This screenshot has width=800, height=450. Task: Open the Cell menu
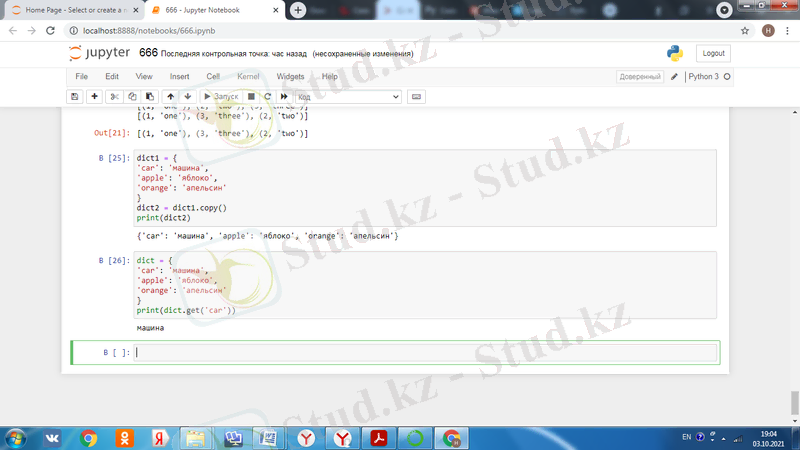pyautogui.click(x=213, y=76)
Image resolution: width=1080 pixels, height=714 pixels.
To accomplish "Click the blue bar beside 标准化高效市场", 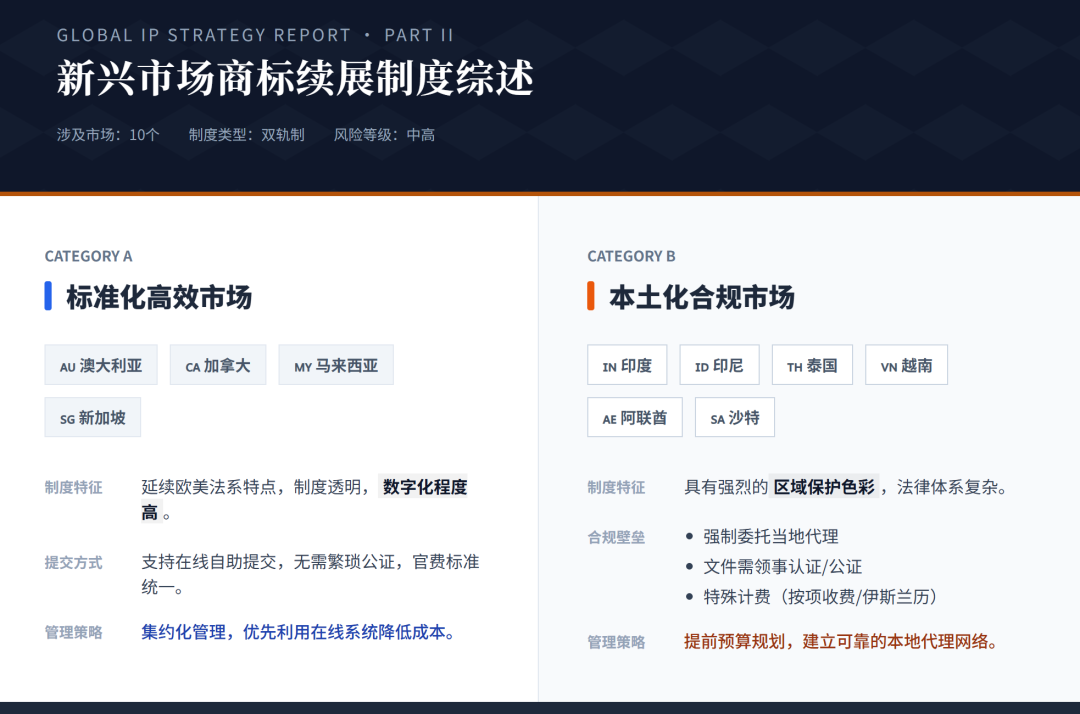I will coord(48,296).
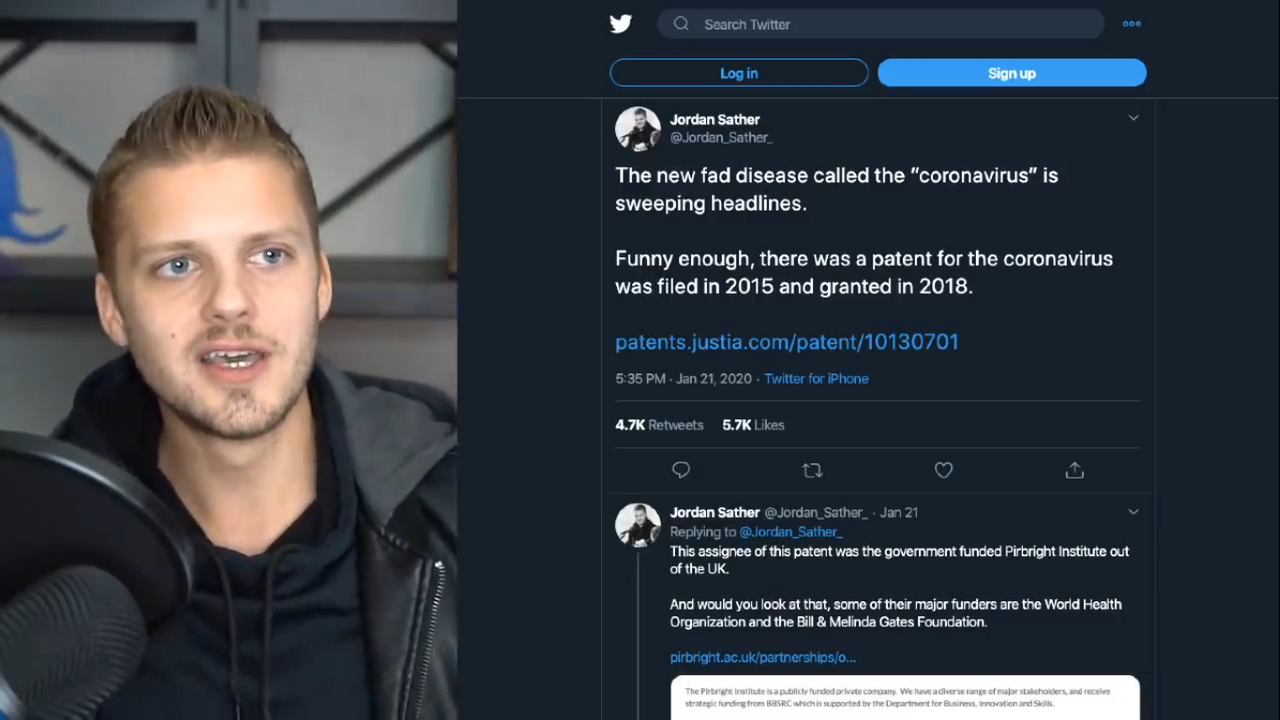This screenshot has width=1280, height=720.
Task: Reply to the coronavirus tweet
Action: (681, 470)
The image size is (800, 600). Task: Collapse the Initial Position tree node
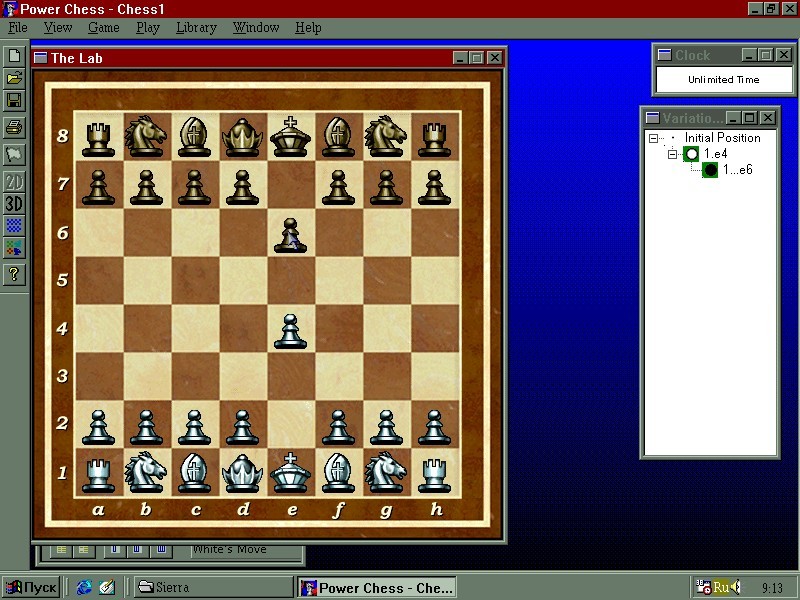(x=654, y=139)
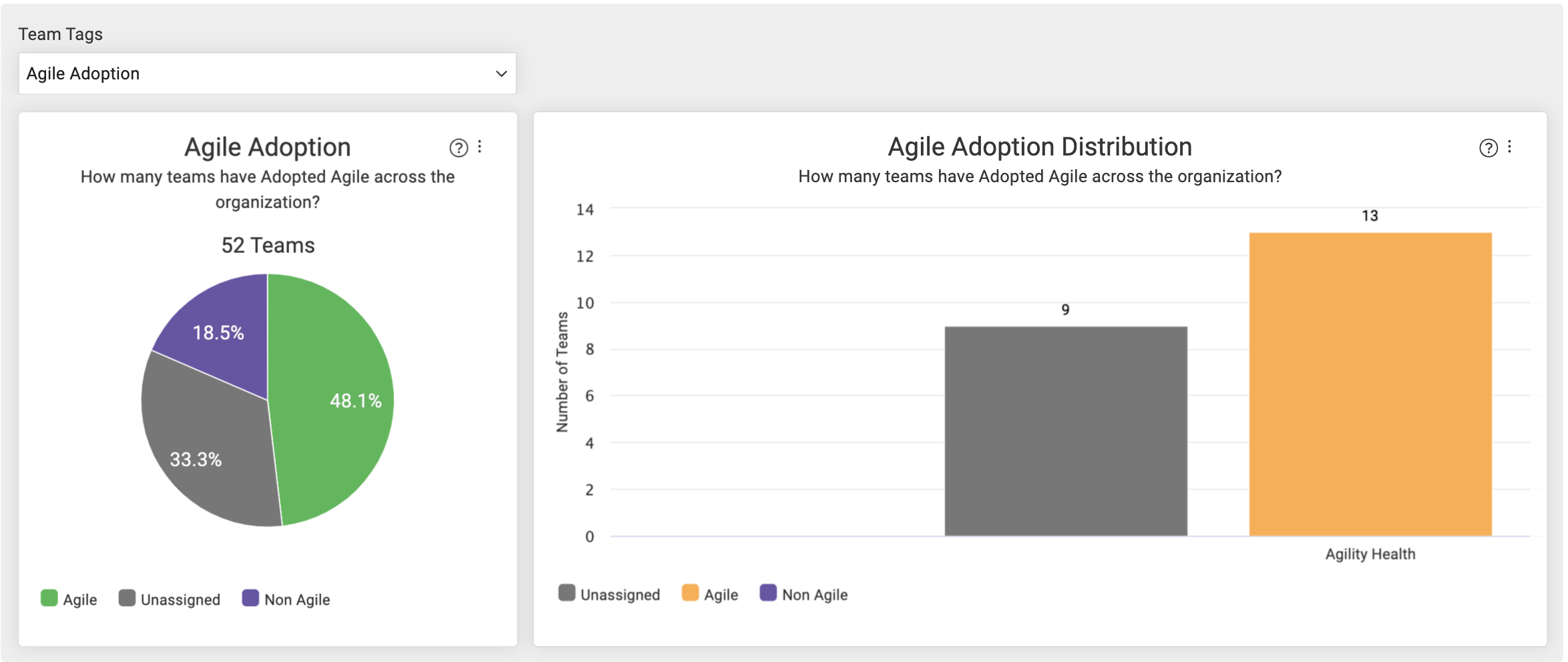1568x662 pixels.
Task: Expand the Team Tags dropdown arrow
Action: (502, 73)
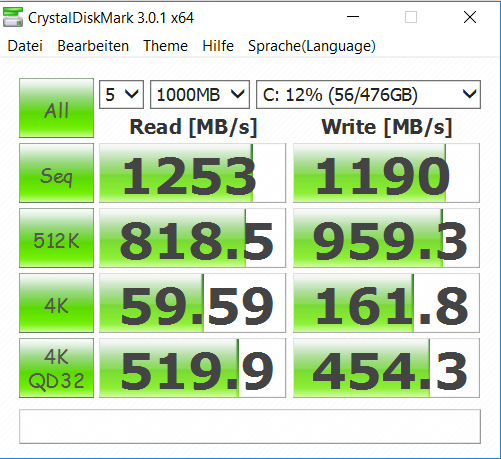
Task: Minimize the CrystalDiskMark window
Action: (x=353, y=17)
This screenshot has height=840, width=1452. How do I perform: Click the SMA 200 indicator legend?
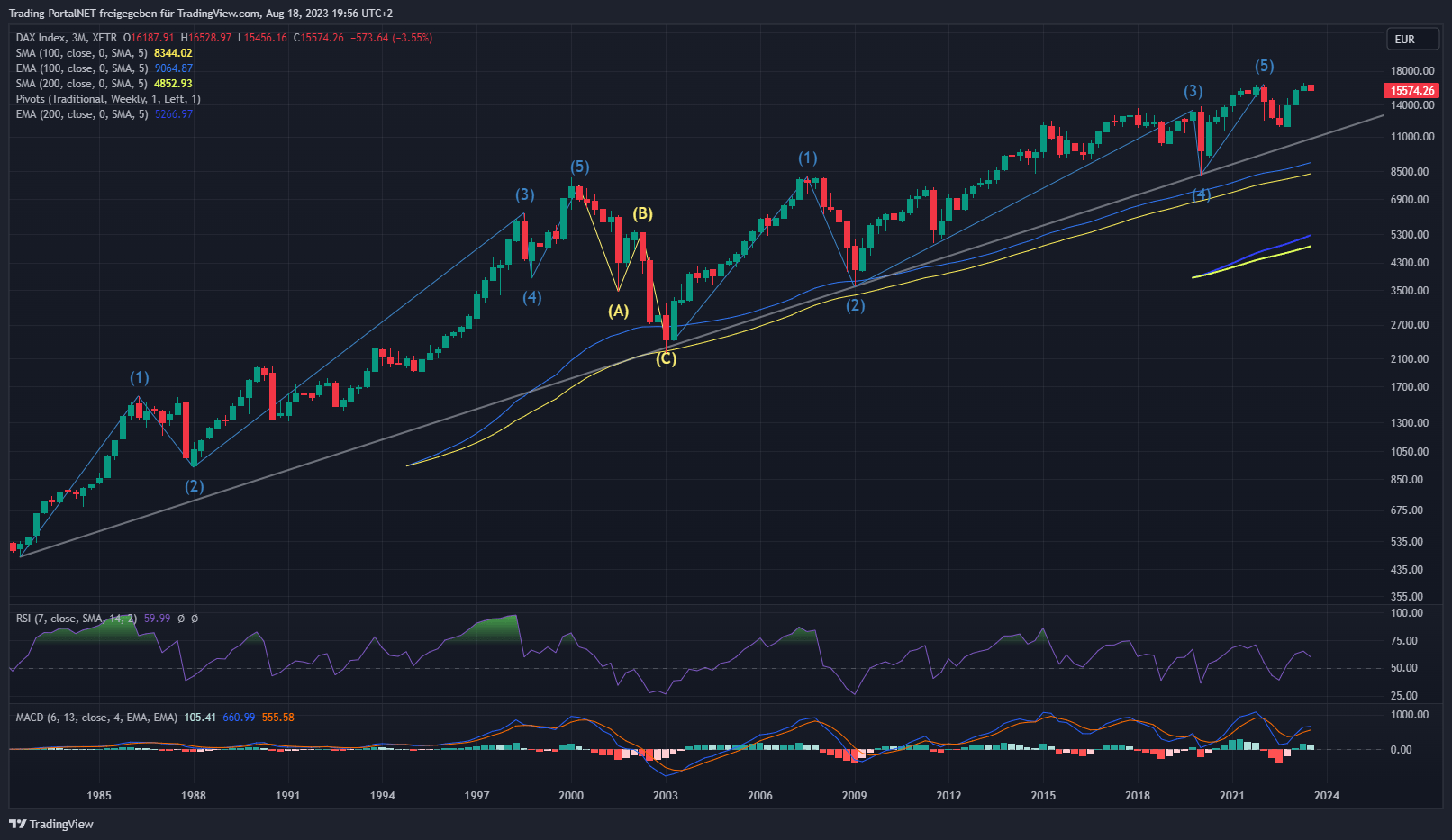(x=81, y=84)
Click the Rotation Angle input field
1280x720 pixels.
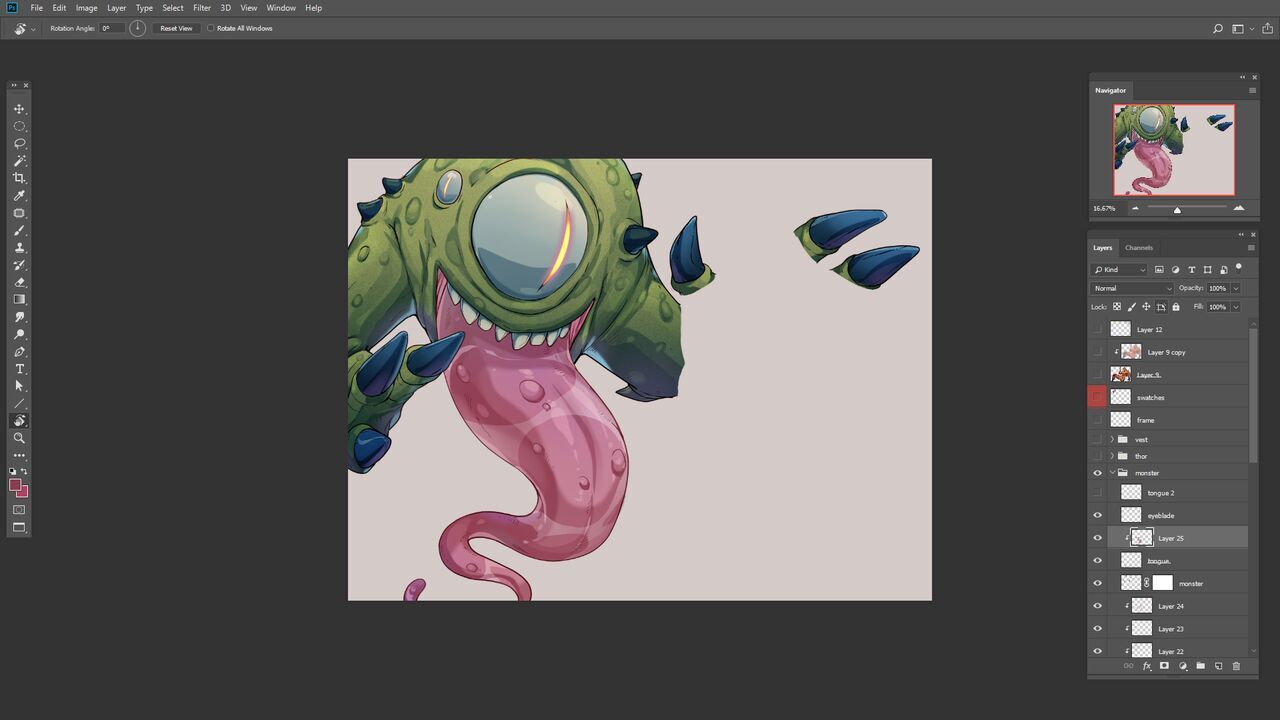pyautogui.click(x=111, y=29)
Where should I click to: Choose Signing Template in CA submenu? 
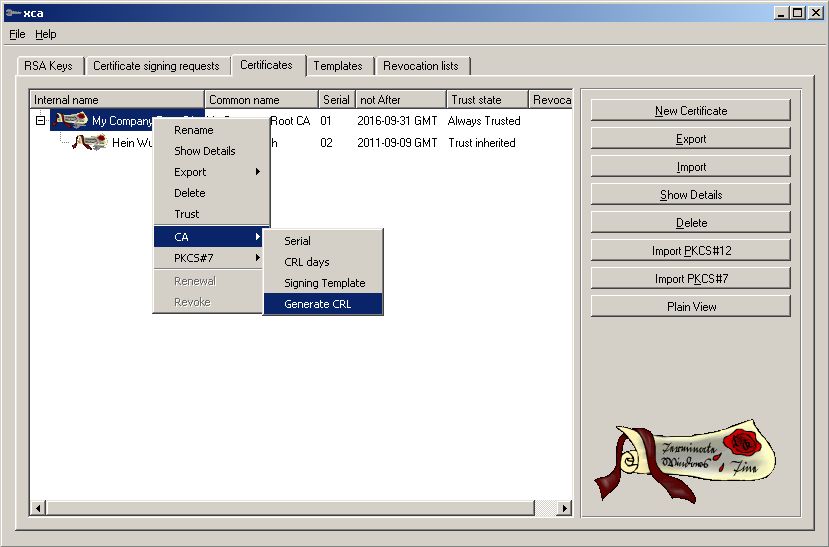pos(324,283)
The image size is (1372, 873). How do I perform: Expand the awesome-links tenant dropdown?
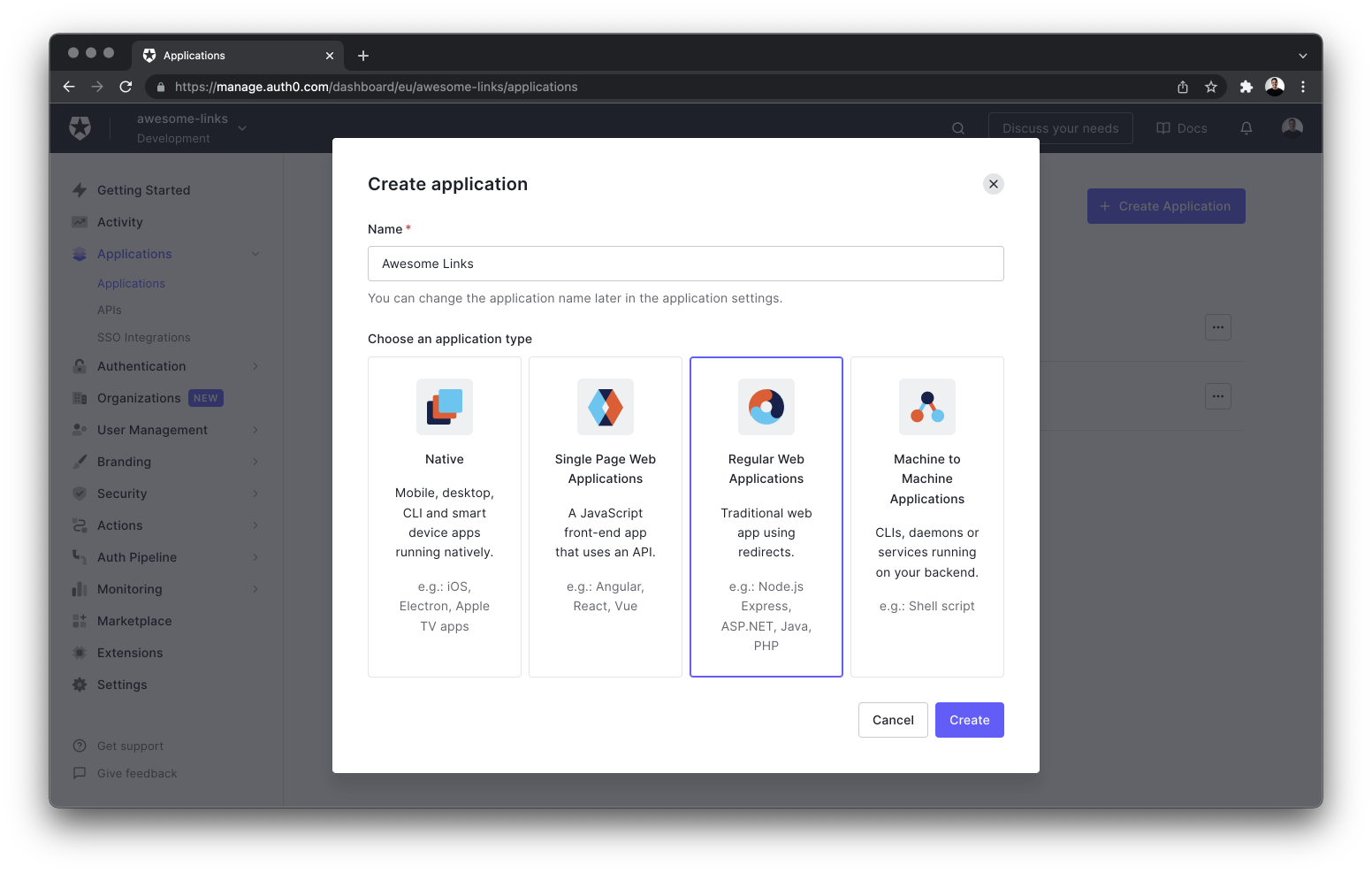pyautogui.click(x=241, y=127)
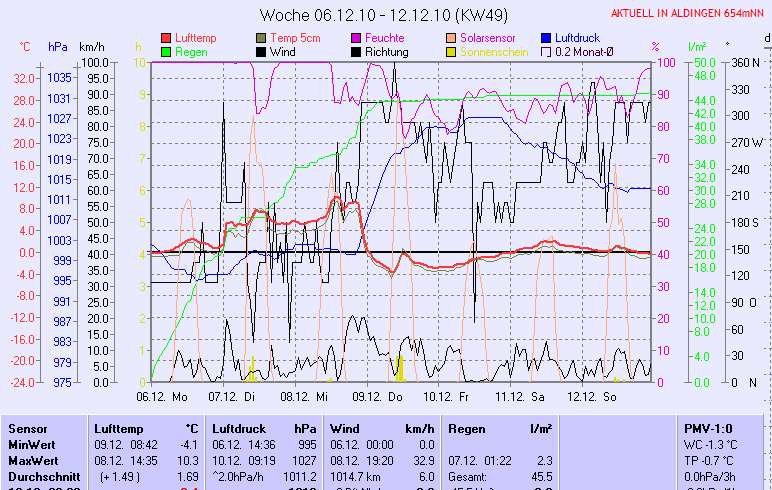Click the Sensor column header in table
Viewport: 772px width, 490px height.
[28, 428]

○ ○ ○ ○ ○ ○ ○

WHAT YOU HAVE TO DO:
Leave the pictures aside and transcribe only the lines from the one holding "1280x720 pixels." through the final line of the records above.

ANSWER TO THE PROBLEM:
1280x720 pixels.
pyautogui.click(x=111, y=29)
Where should I click to: Choose Signing Template in CA submenu? 
pos(324,283)
The image size is (1372, 873). How do I perform: Expand the awesome-links tenant dropdown?
pyautogui.click(x=241, y=127)
Click the Sensor column header in table
Viewport: 772px width, 490px height.
[28, 428]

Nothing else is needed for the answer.